## Stored records
BEGIN

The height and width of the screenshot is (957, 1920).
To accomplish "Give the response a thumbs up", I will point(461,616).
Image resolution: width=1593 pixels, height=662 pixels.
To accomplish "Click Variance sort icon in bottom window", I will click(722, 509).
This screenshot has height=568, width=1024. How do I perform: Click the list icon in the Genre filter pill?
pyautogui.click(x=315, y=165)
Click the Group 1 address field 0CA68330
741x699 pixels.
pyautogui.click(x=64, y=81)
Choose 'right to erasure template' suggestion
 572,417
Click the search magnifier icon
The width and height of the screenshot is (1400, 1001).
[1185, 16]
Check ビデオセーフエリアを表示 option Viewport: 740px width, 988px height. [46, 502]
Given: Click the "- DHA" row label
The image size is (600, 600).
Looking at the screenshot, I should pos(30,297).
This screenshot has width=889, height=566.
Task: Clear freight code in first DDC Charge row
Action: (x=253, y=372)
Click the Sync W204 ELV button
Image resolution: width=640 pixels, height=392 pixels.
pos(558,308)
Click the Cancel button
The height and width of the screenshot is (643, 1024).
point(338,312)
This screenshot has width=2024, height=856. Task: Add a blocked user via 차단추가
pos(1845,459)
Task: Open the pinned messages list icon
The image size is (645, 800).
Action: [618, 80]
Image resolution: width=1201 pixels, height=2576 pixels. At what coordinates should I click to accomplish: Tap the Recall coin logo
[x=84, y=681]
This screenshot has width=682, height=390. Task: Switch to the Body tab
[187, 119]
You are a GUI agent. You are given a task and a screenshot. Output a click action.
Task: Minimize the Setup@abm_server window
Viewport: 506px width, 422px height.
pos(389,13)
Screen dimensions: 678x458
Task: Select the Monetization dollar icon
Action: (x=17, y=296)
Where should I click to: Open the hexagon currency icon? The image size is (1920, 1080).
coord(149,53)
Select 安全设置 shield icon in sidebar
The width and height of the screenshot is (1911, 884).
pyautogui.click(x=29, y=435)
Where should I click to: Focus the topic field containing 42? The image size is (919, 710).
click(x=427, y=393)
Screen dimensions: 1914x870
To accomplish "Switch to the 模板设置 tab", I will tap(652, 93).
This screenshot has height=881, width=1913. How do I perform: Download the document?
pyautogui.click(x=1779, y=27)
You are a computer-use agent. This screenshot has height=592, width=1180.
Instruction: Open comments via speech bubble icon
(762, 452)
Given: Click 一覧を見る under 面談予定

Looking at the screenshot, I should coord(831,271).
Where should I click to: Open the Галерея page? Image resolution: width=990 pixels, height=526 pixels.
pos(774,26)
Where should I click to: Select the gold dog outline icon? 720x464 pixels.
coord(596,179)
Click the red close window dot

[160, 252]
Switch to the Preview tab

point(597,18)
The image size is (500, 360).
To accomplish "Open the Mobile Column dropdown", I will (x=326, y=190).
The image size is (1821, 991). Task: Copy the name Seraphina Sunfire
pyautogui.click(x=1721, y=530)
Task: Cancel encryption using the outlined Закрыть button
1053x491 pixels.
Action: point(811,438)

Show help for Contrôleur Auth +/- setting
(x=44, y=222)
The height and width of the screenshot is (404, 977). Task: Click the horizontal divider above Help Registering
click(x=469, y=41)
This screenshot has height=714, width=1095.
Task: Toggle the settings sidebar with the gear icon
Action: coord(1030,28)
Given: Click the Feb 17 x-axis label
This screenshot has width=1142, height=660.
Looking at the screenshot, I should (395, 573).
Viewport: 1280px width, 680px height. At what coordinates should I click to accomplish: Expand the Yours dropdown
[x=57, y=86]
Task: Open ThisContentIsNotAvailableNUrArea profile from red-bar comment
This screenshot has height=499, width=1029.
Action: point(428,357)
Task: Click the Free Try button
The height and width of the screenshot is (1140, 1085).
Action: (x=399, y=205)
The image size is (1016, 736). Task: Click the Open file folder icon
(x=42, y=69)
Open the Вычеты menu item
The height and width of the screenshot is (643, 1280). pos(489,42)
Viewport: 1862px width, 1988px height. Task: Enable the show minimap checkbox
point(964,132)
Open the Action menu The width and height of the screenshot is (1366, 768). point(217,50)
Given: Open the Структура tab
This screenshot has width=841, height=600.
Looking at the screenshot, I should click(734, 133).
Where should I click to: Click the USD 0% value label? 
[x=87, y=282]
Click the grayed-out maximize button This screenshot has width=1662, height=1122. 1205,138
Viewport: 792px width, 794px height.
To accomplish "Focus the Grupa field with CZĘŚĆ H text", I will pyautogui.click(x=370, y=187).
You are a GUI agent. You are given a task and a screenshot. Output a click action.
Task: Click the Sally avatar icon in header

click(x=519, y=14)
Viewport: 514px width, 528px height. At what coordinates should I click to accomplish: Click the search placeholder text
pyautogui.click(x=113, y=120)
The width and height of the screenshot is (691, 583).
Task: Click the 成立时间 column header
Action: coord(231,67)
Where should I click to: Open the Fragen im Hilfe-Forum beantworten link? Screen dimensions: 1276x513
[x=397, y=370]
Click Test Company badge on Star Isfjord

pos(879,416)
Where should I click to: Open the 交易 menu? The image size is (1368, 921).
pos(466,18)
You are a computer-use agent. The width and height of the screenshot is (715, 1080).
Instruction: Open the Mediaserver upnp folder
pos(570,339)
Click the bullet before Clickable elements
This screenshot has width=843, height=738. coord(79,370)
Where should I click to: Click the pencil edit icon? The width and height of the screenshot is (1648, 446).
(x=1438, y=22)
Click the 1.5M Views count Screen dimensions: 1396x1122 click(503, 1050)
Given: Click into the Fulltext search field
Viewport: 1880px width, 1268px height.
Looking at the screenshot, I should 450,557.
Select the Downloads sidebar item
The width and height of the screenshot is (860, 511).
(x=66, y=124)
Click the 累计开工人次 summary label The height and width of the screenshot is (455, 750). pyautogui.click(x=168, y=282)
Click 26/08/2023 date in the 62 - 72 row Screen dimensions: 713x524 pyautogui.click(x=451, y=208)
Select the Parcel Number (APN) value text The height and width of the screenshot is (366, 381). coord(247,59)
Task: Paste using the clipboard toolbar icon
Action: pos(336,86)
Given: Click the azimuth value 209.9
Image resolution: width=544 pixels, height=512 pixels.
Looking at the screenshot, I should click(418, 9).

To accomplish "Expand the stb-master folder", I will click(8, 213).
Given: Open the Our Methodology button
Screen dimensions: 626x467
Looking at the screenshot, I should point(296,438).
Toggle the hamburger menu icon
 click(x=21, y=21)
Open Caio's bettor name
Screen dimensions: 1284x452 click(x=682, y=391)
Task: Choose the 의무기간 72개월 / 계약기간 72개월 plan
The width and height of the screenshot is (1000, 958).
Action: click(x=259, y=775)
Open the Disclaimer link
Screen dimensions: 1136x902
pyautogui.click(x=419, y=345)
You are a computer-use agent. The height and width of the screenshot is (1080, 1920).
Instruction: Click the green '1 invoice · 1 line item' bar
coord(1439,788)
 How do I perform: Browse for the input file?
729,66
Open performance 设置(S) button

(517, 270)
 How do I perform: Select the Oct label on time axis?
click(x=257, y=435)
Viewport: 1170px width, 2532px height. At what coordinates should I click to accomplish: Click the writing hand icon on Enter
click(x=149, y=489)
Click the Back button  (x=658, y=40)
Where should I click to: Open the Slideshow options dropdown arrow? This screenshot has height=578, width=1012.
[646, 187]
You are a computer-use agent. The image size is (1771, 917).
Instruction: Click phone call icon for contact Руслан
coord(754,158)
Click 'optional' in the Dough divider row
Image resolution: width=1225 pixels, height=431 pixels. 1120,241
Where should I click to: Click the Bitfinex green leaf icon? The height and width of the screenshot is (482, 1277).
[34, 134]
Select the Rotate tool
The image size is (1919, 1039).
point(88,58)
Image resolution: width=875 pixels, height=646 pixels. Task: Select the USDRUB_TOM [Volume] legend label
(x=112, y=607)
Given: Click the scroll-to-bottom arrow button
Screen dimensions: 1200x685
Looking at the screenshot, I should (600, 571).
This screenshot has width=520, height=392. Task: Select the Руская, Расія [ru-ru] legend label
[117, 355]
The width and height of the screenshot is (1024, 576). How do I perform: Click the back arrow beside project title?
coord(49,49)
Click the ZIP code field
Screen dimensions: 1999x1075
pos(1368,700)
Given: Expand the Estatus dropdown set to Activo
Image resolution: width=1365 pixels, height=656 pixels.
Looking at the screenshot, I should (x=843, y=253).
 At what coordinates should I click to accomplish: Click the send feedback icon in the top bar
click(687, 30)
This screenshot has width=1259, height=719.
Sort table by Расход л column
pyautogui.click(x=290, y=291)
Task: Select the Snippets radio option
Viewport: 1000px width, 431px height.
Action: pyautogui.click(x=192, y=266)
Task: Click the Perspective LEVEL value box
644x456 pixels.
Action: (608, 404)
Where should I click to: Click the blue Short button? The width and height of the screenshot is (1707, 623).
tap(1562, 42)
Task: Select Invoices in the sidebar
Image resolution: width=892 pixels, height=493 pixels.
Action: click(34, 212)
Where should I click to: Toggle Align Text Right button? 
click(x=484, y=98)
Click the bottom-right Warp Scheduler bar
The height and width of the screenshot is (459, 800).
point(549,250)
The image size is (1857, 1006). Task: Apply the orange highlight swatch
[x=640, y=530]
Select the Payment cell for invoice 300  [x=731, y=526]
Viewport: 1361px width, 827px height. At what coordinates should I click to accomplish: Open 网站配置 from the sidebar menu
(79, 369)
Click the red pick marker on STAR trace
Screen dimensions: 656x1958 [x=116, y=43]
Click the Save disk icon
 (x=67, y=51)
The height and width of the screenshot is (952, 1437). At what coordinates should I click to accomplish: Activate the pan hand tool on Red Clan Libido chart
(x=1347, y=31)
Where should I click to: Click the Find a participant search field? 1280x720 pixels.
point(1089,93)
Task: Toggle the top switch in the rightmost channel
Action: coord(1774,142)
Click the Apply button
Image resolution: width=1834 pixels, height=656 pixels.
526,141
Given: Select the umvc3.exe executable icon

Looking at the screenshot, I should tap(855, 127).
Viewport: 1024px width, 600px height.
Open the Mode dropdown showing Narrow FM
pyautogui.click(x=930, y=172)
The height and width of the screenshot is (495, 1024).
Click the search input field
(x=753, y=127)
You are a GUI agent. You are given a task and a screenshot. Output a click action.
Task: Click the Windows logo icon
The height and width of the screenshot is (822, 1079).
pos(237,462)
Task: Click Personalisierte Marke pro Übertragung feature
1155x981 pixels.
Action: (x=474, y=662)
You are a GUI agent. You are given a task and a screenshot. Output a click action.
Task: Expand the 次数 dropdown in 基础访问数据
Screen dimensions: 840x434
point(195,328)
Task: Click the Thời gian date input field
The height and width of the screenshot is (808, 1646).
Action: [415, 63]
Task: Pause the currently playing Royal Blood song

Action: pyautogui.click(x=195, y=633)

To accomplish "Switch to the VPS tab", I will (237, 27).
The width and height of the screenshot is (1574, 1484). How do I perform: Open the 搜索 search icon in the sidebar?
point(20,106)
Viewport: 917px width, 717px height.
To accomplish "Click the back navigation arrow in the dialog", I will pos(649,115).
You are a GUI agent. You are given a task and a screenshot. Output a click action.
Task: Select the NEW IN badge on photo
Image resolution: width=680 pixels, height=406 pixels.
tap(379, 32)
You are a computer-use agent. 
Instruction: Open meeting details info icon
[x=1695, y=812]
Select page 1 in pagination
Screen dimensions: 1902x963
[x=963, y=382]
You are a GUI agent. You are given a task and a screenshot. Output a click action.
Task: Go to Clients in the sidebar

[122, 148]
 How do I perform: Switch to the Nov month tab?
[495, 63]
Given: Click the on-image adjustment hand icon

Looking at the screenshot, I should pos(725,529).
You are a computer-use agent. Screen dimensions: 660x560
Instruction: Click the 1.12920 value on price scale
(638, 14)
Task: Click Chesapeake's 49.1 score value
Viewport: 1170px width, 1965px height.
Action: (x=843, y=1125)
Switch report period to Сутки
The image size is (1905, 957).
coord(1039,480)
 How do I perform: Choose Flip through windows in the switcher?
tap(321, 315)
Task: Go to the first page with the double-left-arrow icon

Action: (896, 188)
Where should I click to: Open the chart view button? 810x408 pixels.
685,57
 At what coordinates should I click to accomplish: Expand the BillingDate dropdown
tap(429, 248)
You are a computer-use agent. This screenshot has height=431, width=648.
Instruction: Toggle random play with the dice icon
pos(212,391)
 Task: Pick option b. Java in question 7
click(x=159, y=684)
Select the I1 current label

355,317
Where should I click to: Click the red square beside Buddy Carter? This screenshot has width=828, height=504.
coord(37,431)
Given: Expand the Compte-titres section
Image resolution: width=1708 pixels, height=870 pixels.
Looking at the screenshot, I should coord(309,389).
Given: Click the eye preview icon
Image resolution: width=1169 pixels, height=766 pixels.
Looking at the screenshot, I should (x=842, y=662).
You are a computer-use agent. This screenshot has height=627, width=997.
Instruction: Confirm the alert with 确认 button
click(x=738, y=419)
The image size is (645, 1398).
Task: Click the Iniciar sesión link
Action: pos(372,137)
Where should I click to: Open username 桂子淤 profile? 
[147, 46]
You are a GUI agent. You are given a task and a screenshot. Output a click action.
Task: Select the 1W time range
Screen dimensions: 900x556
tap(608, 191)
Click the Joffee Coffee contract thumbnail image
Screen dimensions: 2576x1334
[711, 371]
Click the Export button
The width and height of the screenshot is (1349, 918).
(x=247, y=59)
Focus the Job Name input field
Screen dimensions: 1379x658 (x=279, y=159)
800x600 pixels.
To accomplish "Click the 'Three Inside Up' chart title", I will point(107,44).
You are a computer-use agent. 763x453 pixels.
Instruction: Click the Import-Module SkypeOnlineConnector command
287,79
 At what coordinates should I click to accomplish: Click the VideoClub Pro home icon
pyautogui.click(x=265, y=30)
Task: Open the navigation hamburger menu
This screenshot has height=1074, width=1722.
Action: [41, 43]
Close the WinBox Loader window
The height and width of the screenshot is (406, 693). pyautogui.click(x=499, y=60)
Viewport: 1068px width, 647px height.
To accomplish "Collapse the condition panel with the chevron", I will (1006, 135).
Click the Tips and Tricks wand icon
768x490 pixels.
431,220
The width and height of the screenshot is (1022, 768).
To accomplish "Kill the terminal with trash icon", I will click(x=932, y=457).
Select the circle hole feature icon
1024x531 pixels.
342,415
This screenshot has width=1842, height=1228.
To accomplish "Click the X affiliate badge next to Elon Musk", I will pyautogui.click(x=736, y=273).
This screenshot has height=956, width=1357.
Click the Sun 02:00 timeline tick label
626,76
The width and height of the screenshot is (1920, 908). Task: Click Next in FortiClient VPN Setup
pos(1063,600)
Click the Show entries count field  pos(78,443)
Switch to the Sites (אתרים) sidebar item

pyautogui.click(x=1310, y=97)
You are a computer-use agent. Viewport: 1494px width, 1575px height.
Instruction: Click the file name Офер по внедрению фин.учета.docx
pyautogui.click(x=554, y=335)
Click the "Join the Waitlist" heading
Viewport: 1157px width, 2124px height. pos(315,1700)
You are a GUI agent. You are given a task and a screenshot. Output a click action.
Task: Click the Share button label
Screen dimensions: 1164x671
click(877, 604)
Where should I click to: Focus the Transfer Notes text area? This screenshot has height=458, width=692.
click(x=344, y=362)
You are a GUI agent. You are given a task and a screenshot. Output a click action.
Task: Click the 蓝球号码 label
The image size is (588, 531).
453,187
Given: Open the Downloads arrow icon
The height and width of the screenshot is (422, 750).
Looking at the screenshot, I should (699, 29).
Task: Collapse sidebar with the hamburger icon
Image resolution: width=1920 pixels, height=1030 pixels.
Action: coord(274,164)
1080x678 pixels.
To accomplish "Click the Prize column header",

END

## ABOUT THIS EXERCISE
Which of the lines in the data hold the string "computer"? Report each of them by copying it.

## WRITTEN ANSWER
You are a computer-use agent. This screenshot has height=592, width=1180.
You are a computer-use agent. The width and height of the screenshot is (715, 1080).
You are a computer-use agent. The height and width of the screenshot is (1080, 1920).
You are a computer-use agent. The image size is (1771, 917).
You are a computer-use agent. 
You are a computer-use agent. Screen dimensions: 660x560
You are a computer-use agent. This screenshot has height=431, width=648.
You are a computer-use agent. This screenshot has height=627, width=997.
You are a computer-use agent. 763x453 pixels.
You are a computer-use agent. Viewport: 1494px width, 1575px height.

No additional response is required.